Sinn Féin leader Mary Lou McDonald has said the cuts to the Pandemic Unemployment Payment rates are wrong and she does not accept the Minister for Finance's reasons for doing so.

Earlier this week, Paschal Donohoe said the reasoning behind the cuts was so that the PUP could last longer for more people. 

Speaking on RTÉ's The Week in Politics, Ms McDonald described the move as "unfair and wrong" at a time when substantial parts of the economy are still in a shutdown. 

She said: "For my part, I think it's unfair, and I think it is wrong to cut that payment at a time when substantial parts of the economy are still in full lockdown and other parts of the economy are struggling on limited capacity. 

"So for me at this time, Government has to be driven by two things, fairness and common sense, and where I see an absence of those things, of course I have to call it out."

Ms McDonald said the Government needs to be driven by two things, common sense and fairness.
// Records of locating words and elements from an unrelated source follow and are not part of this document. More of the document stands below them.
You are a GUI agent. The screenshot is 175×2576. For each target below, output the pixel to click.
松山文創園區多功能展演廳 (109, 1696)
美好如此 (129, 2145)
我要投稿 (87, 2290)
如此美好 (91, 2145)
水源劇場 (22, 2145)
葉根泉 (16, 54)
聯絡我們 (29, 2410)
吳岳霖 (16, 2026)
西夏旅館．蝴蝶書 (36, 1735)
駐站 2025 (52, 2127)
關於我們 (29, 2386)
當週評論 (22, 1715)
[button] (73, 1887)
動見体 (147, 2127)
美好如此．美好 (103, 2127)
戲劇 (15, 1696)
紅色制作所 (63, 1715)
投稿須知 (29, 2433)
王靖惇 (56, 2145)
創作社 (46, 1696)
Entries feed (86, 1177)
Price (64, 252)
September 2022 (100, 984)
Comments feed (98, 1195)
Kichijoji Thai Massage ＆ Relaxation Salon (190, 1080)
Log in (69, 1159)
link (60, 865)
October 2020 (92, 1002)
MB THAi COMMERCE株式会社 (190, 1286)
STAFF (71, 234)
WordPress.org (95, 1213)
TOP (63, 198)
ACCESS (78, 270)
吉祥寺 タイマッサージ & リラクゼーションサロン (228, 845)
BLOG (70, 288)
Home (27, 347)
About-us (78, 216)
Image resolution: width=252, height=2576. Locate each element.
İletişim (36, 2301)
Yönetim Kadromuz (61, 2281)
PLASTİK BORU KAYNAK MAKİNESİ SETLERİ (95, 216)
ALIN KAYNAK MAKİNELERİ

She said where she sees an absence of that it needs to call it out.

She said the very reason to extend and maintain the PUP laid in the fact that the country was still in the middle of the crisis, adding that there are whole sectors that are still not back at work, and don't know when they will be.

She said the smart thing to do was to support those workers and said Mr Donohoe needs to change his position.

On reports that the PUP could be cut for students, she said she would keep it going for them, saying that taking it away from students would be "morally wrong".

She said she did not think any reasonable person could dispute that anyone who lost work due to the pandemic could receive financial support.

On the budget, she said no matter who was in Government the country would be running a deficit, adding that in Sinn Féin's alternative budget the deficit figure would run to around the same, although their approach would be different.

She said the Government should have tackled the banks in terms of mortgage relief extensions, saying that it was leaving it late to meet the banks tomorrow, with payment breaks no longer in place from Wednesday.

She said other countries have granted longer extensions to such mortgage breaks, which could happen here in order to give people breathing room.

Asked if she believed the Government had the power to close businesses flouting Covid-19 rules, she said there is an issue of Covid-19 being a notifiable disease, which needed to change. 

She said this was not about creating a difficulty for business, and was about protecting human health and welfare, and the economy.

Ms McDonald said the country needs a "very ambitious and well resourced" testing and tracing system, which would allow us to flatten the curve and facilitate people going back to work.

She said the Government needs to be able to deliver the 100,000 tests per week capacity, and also clarify its overall strategy, insofar as whether it is purely reactive.

Ms McDonald said six months ago, we knew there was a problem with PPE and testing reagents, and after all this time, the question now was how much ground has been made up ahead of winter.

She said it is not a matter of political contention and was an agreed matter that testing and tracing are the core of the country's approach to tackling the virus, which needed to be an all-island approach.

She said the Northern Ireland Executive also needed to be active in this regard to keep people safe.

Asked if a crisis were to come about in Northern Ireland if charges were brought against Michelle O'Neill or any other party figures having attended the funeral of Bobby Storey, Ms McDonald said the PSNI will conclude their businesses and she did not want to comment.

On the issue of junior ministers having advisors, Ms McDonald said that to have advisors was reasonable, but the number of advisors for junior government ministers was excessive.

She said if her party was in government, the only people who would have advisors would be those who need them.